Grâce à une économie harmonieusement planifiée dans laquelle la formidable puissance de la science et de la technologie sera mise au service de la satisfaction des besoins humains, et non des profits d’une minorité, la culture atteindra des niveaux de développement inédits et inimaginables. Les Romains décrivaient les esclaves comme des « outils dotés de la parole ». De nos jours, nous n’avons pas besoin de réduire des gens à l’esclavage pour accomplir un travail. Nous avons déjà la technologie nécessaire pour fabriquer des robots capables non seulement de jouer aux échecs et d’accomplir des tâches élémentaires sur des lignes de production, mais aussi de conduire un véhicule mieux qu’un être humain et même d’accomplir des tâches très complexes.
Dans un contexte capitaliste, cette technologie menace de remplacer des millions de travailleurs : non seulement les camionneurs et les travailleurs et travailleuses non qualifiés, mais aussi des spécialistes comme les comptables et les programmeurs sont susceptibles de perdre leurs moyens de subsistance. Des millions seront jetés aux poubelles pendant que ceux qui auront conservé leurs emplois seront contraints de travailler plus d’heures qu’auparavant.
Dans une économie socialiste planifiée, la même technologie serait utilisée pour réduire la journée de travail. Nous pourrions immédiatement instaurer la semaine de trente heures, suivie par celle de vingt heures, dix heures ou même moins, tout en améliorant la production et en augmentant la richesse de la société bien plus qu’il n’est concevable sous le capitalisme.
Cela représenterait un changement fondamental dans le mode de vie des gens. Pour la première fois, les hommes et les femmes seraient libérés de la corvée du travail.

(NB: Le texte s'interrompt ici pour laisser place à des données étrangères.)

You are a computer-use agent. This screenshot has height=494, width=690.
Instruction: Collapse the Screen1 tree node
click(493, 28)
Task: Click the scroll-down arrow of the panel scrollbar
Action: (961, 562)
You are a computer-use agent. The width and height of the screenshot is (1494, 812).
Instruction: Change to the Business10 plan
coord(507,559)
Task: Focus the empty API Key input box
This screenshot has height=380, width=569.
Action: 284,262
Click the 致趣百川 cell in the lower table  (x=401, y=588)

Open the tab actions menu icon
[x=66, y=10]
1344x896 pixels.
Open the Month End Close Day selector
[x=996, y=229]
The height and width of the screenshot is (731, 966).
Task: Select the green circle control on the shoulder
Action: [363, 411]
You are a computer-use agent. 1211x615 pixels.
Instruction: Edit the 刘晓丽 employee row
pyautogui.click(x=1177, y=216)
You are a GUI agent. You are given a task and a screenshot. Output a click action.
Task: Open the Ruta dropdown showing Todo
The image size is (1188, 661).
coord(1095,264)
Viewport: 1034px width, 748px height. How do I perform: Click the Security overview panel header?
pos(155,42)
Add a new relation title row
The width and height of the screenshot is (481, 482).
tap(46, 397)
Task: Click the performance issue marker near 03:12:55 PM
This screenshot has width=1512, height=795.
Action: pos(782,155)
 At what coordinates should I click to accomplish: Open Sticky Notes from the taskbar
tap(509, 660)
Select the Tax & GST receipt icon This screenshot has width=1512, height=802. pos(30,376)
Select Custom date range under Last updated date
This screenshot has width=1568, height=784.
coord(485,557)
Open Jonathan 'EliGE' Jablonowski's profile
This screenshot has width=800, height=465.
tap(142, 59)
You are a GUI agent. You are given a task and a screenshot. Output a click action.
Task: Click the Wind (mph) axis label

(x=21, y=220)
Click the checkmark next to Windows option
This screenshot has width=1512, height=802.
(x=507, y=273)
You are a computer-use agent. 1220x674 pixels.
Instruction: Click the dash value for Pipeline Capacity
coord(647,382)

Ils deviendraient libres de se développer physiquement, mentalement, certains diront même spirituellement. Les hommes et les femmes seront libres de lever les yeux au ciel et de contempler les étoiles.
Trotsky a déjà dit : « Combien d’Aristote sont des porchers? Et combien de porchers sont assis sur des trônes? » La société de classes appauvrit les gens, non seulement matériellement, mais aussi psychologiquement. Des millions d’êtres humains mènent une vie confinée aux limites les plus étroites. Leurs horizons mentaux sont rabougris. Le socialisme libérerait tout le potentiel colossal qui est présentement gaspillé par le capitalisme.
Il est exact que les individus ont des aptitudes et des tempéraments différents. Tout le monde ne peut pas être un Aristote, un Beethoven ou un Einstein. Mais tout le monde a la capacité d’accomplir de grandes choses dans un domaine ou un autre, de devenir un grand scientifique, artiste, musicien, danseur ou footballeur. Le communisme offrira les conditions requises pour développer pleinement toutes ces possibilités.
Cette révolution serait la plus grande de tous les temps. Elle hisserait la civilisation humaine à un échelon nouveau et qualitativement supérieur. Pour reprendre les mots d’Engels, ce serait le bond de l’humanité du règne de la nécessité au règne de la liberté.